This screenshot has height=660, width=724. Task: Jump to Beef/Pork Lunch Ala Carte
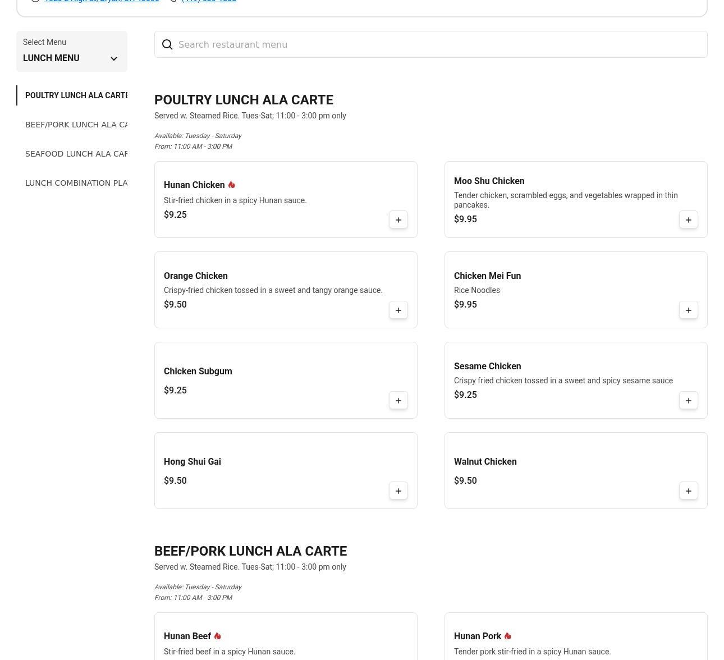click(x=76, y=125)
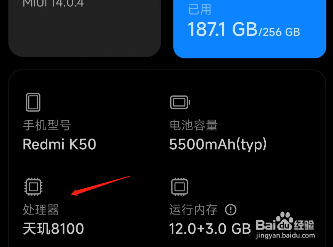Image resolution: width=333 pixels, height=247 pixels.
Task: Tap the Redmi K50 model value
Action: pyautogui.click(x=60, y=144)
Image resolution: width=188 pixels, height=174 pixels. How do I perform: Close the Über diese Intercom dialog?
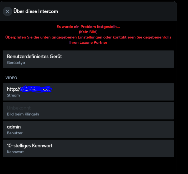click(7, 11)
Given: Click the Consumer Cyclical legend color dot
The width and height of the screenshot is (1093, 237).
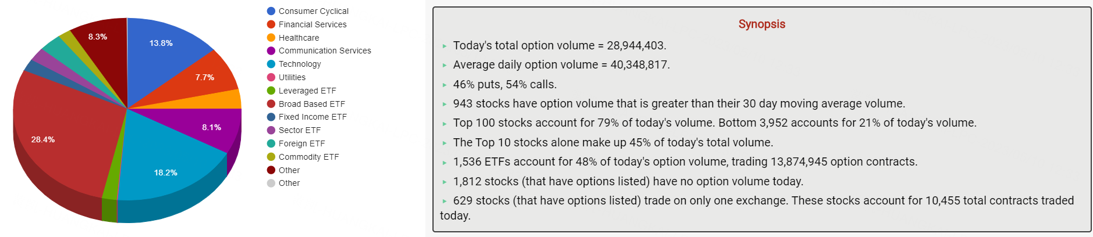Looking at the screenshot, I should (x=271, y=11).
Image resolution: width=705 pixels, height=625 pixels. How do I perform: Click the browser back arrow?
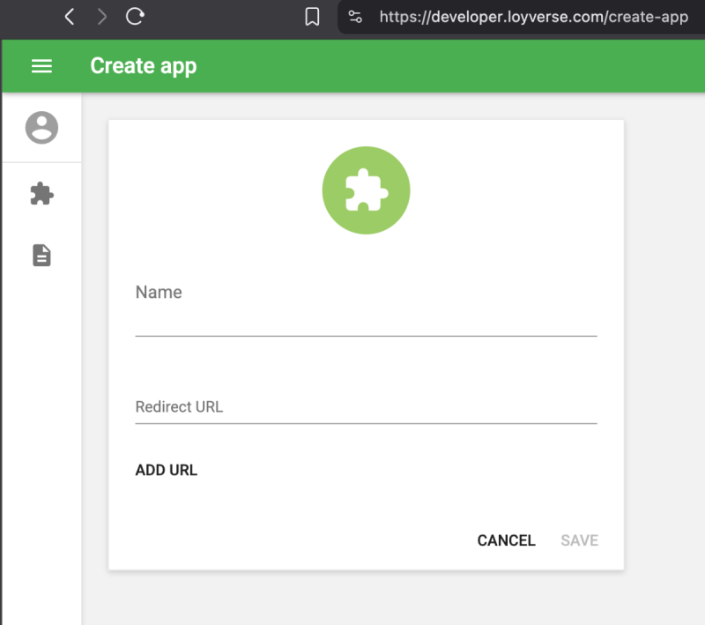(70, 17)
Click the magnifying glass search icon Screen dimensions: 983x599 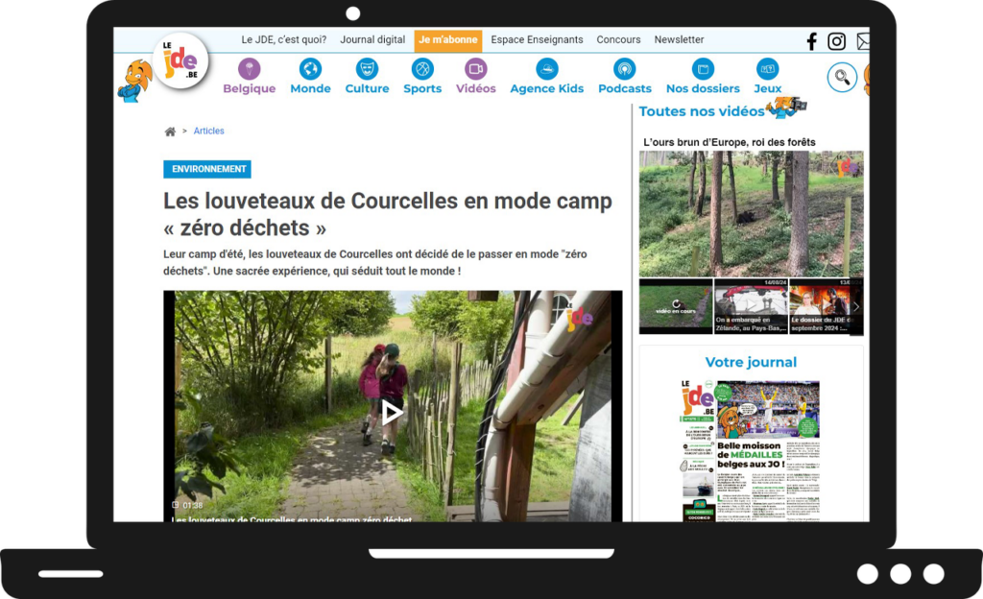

> What to produce: Reproduce the whole listing above word for word, omitting the pictures.

> Result:
This screenshot has height=660, width=724. Task: Jump to Beef/Pork Lunch Ala Carte
click(x=76, y=125)
Image resolution: width=333 pixels, height=247 pixels.
Task: Tap the Redmi K50 model value
Action: pyautogui.click(x=60, y=144)
Image resolution: width=188 pixels, height=174 pixels. How do I perform: Close the Über diese Intercom dialog?
click(7, 11)
Given: Click the Consumer Cyclical legend color dot
The width and height of the screenshot is (1093, 237).
Looking at the screenshot, I should (x=271, y=11).
Image resolution: width=705 pixels, height=625 pixels. How do I perform: Click the browser back arrow?
(70, 17)
Click the magnifying glass search icon Screen dimensions: 983x599 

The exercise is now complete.